National's housing spokesman Phil Heatley

National's housing spokesman Phil Heatley

The new Government appears likely to keep real estate agent laws introduced by the previous regime but is aiming to make big changes to other property rules.

Help for people with leaking homes and streamlining building consent processes are part of National's policy and a big upgrade of the state housing stock is planned, as well as allowing state tenants to buy their houses.

Phil Heatley, National's housing spokesman who was re-elected MP for Whangarei at the weekend, said this week his party did not oppose the Real Estate Agents Act 2008 and had no plans to overturn it.

The law, opposed by the Real Estate Institute in a 300-plus page submission, was introduced to the House by former Associate Justice Minister Clayton Cosgrove and passed under urgency on September 4.

"We think it's gone through the process and National had an input into that process. It's not something that we'll be revisiting any time soon," said Heatley, referring to National having been members on the select committee.

But the Building Act and Resource Management Act would be re-examined, he said.

"The RMA was designed to protect the environment but it's created a massive bureaucracy that can create costs."

Nick Smith, National's spokesman on building and construction, is responsible for this area.

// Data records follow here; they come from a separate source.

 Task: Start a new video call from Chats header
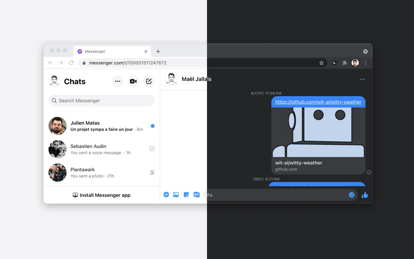point(133,81)
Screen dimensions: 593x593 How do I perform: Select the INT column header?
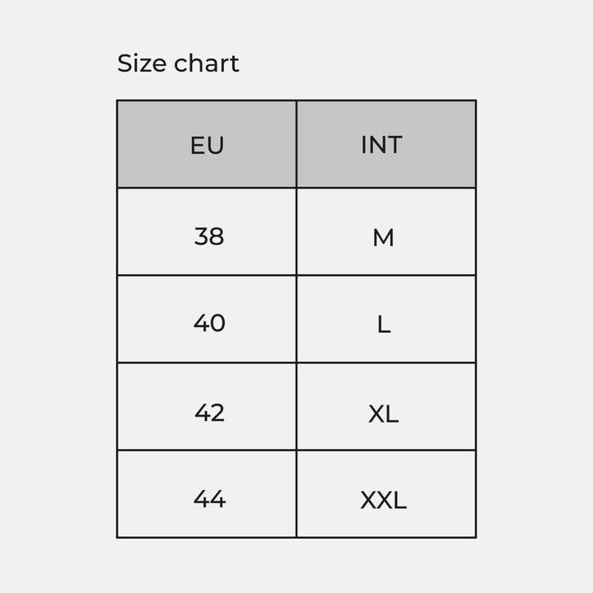[386, 144]
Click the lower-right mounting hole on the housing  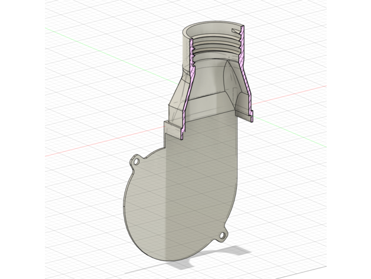(222, 236)
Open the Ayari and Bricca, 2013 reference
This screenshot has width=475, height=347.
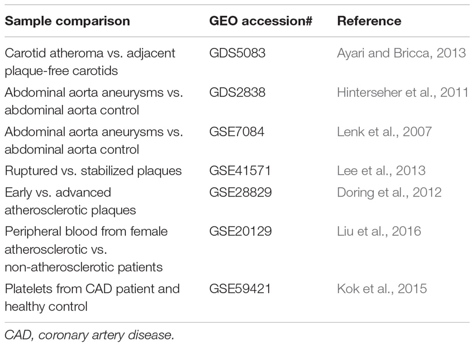401,53
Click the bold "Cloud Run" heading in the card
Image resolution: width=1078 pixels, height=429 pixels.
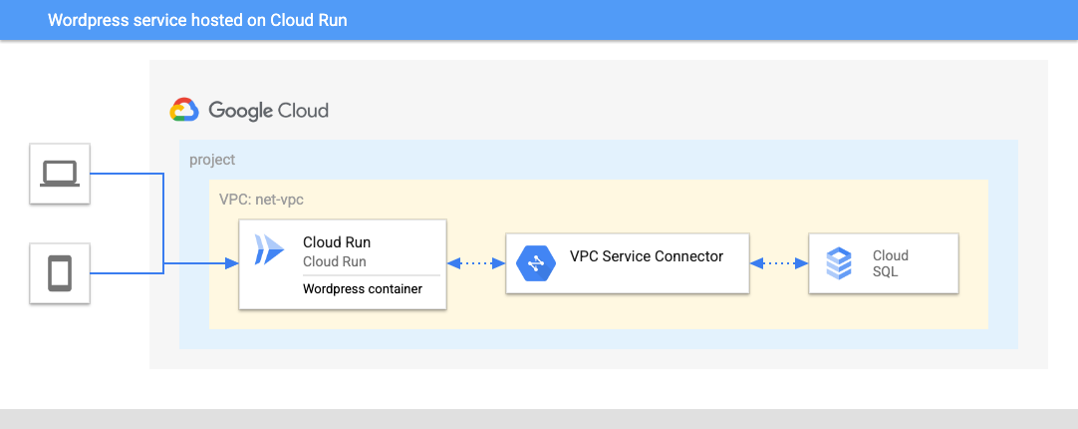tap(337, 242)
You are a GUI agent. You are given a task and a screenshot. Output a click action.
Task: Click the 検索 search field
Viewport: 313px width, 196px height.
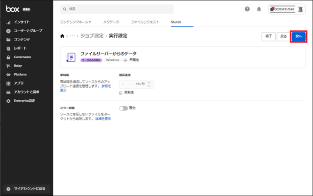pyautogui.click(x=117, y=9)
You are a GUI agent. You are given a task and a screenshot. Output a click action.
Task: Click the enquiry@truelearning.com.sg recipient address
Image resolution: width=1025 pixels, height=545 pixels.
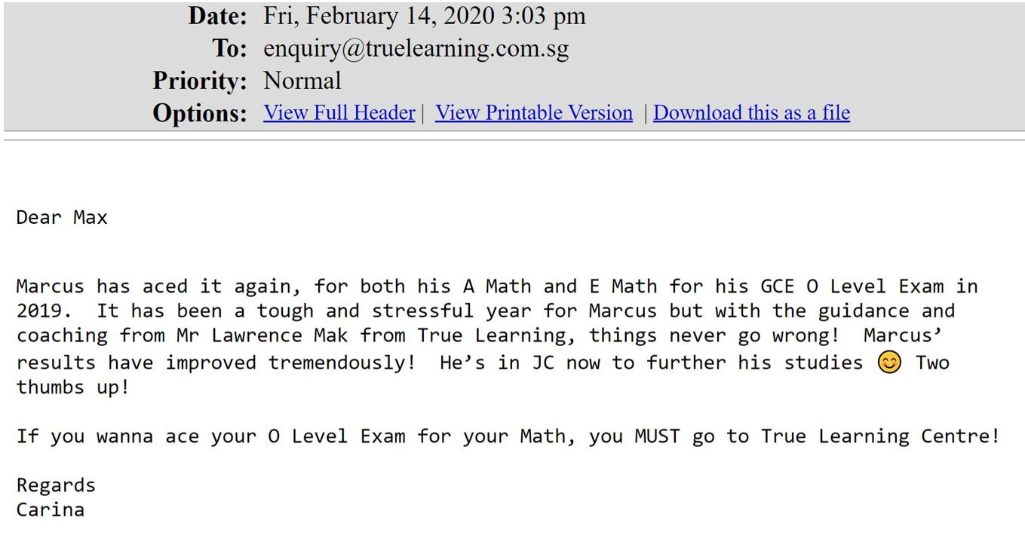[416, 48]
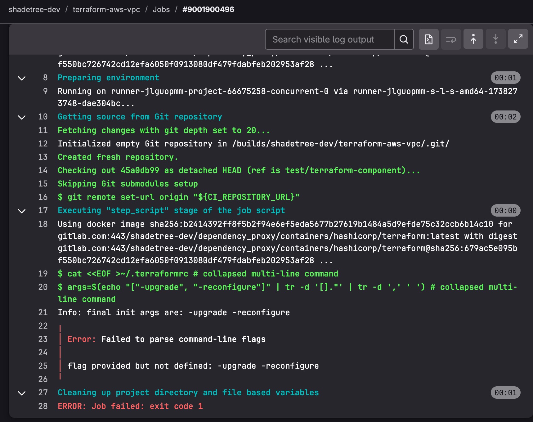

National has promised to amend the Building Act to reduce costs, establish a building ombudsman to handle building consent gripes, use the building levy to update building standards and reform the licensed building practitioner regime.

The ombudsman could discount or waive consent fees if statutory timeframes are breached. National regards the new builder licensing regime - another Clayton Cosgrove law now being phased in - as excessively complicated and it wants industry organisations to develop an easier system.

National wants the Institute of Architects, Certified Builders, the Registered Master Builders Federation and Institute of Professional Engineers to develop "a simplified system which recognises existing qualifications".

Heatley said housing affordability could be improved via tax relief and "getting interest rates under control".

National's "Gateway" housing policy - free sections to first-home buyers for the first 10 years - was a crucial platform but Heatley said an inventory of Crown-owned land would also be high on the list of priorities.